Stored data
****************

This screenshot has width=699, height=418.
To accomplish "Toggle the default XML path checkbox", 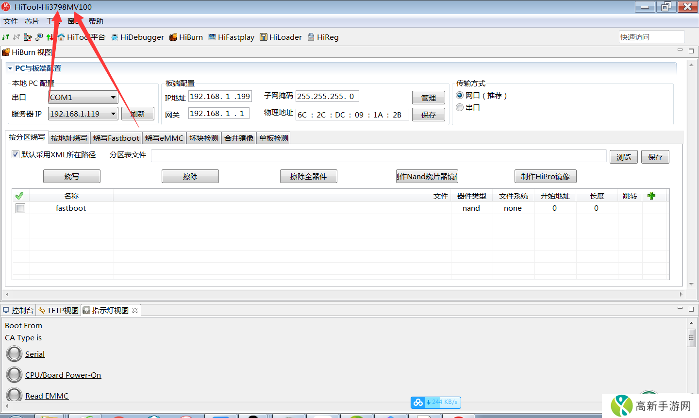I will click(x=16, y=154).
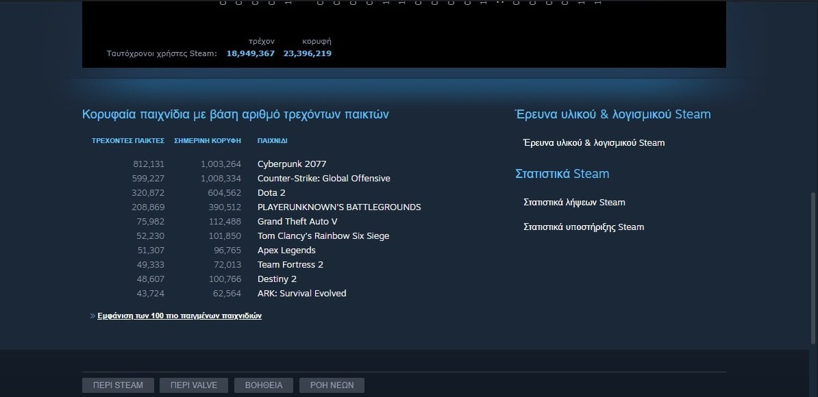Open Στατιστικά υποστήριξης Steam link
This screenshot has height=397, width=818.
[x=583, y=227]
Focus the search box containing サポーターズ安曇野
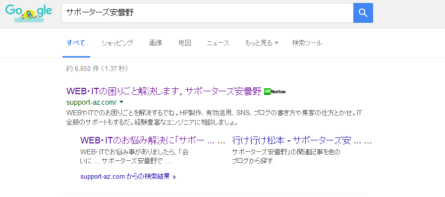The width and height of the screenshot is (445, 197). 208,13
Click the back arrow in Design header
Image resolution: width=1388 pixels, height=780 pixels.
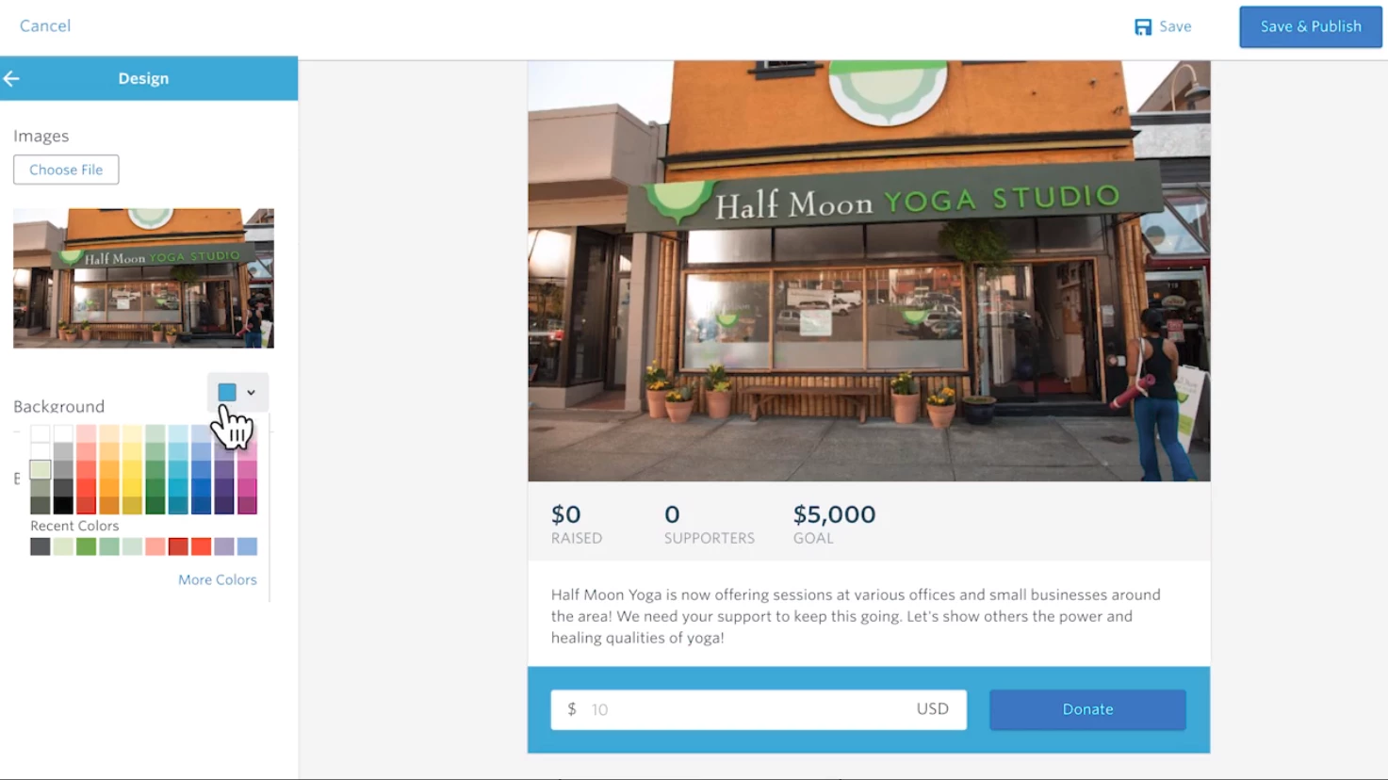click(x=11, y=79)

****************

What the answer needs is every line from the one containing "Image resolution: width=1388" through the final line of the data above, copied exactly, without pictures.

Image resolution: width=1388 pixels, height=780 pixels.
click(x=11, y=79)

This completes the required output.